The simple distinction, I think, lies in the fact that Love on a Branch Line was prepared to show you people getting into bed with each other - that is, decorous as it was, it took the risk that it might offend the odd viewer. In The Tales of Para Handy, should the matter even arise, you would just get some coy chuckles and a broad wink (there's a deal more winking and twinkling than a body can be expected to take in any one hour).

This is a world where people never get drunk and nasty, just 'tipsy' and jovial - where unemployment is the occasion for cunning ploys rather than despair, and where the comedy is a matter of lost toupees, burnt sausages and frustrated spinsters. It purports to offer you a folksy rascality but is actually about as earthy as coir compost, as naughty as a whisky-flavoured toffee. Even escapism shouldn't be quite so cutely evasive as this.

It didn't help my curmudgeonly mood that everyone in the cast mugs away furiously, gurning and grimacing as if we were still 10 years away from the invention of talkies. Both Gregor Fisher, who played Rab C Nesbitt, and Rikki Fulton, a popular Scottish comedian, are capable of something far less ingratiating than this. But the real problem is the studied inoffensiveness of the thing - in its purified, pureed manner it slips down without resistance, reminding you most forcibly of one of those Victorian invalid preparations - 'guaranteed not to discompose the most delicate of constitutions'. Nice scenery, though.

Blue Heaven (C4), on the other hand, is as inadvisably gamy as a three-day-old chicken tikka - but actually makes you laugh from time to time. Written by Frank Skinner, in a manner which allows for frequent pieces to camera, it concerns the unseemly home life of an aspiring musician. His mother (Paula Wilcox) is a screeching alcoholic ('Deary me, is that the time already?' says Skinner, eyeing the dregs of the sherry bottle), his father a philandering boor with his eyes on a local barmaid. Surprisingly, the mother is first discovered standing in front of an easel, brush in hand, but only to allow for a gag - 'I need bright light for my art,' she says, 'otherwise I can't see the numbers.'

This is offensive - cheerfully and inventively so. 'It doesn't sound very Liverpool,' says someone when 'You'll Never Walk Alone' is mentioned in the context of football anthems. 'No,' concedes another 'but they could hardly play 'You Gotta Picka Pocket or Two'.' That made me yelp aloud, but Blue Heaven also offers comic acuity of detail.
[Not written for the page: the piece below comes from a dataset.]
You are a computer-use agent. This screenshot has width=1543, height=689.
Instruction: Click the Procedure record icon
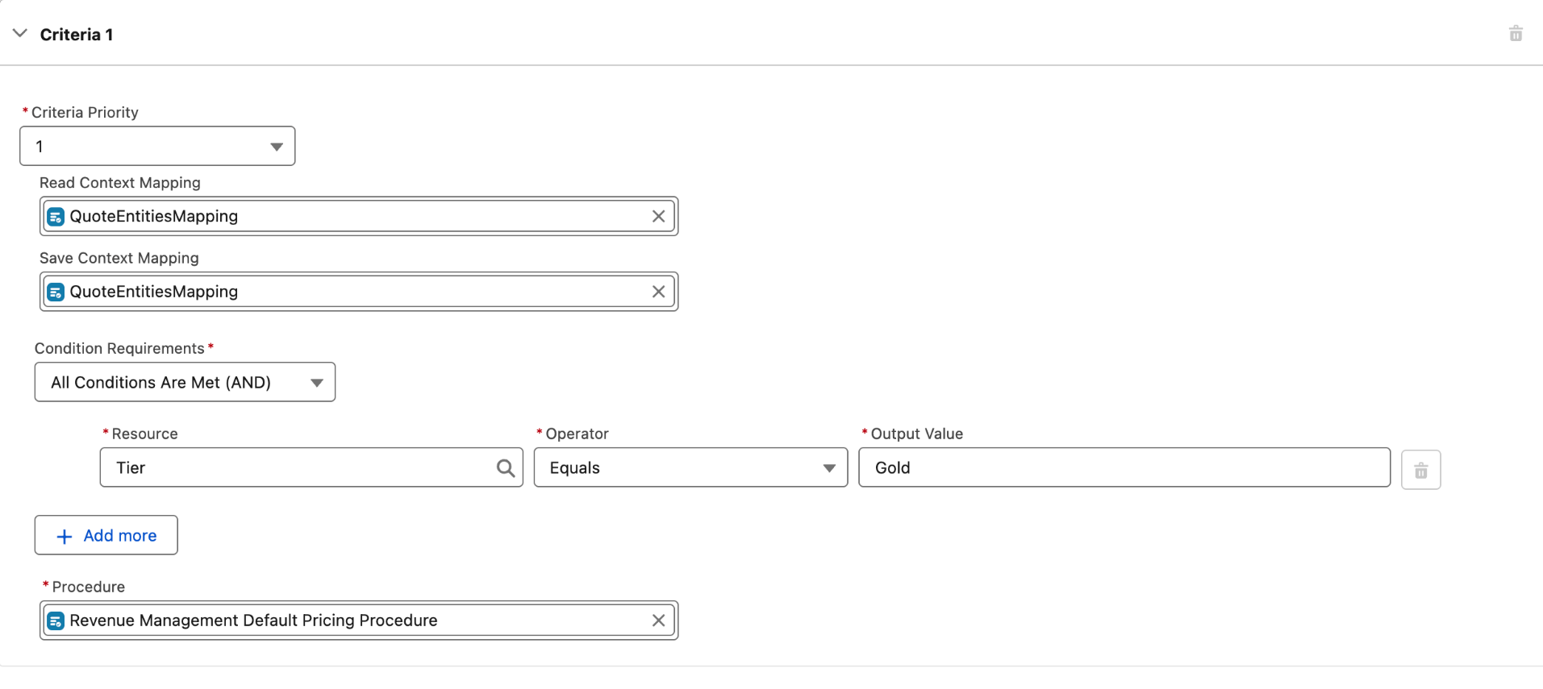pos(56,621)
There may be tender souls out there who think that the barmaid's chosen tipple of Tia Maria and cider 'in a lady's glass' is a wildly surreal invention - it isn't, it's just good observation. Best line, though, came from an Asian newsvendor, a man who speaks almost entirely in home- made aphorisms. 'Good news is like a goldfish,' he warns Frank, 'it shimmers and sparkles in the light, but if you look closely there is nearly always a long piece of shit hanging off it.' Dirty-minded, and genially aggressive, Blue Heaven restored my faith in human nature.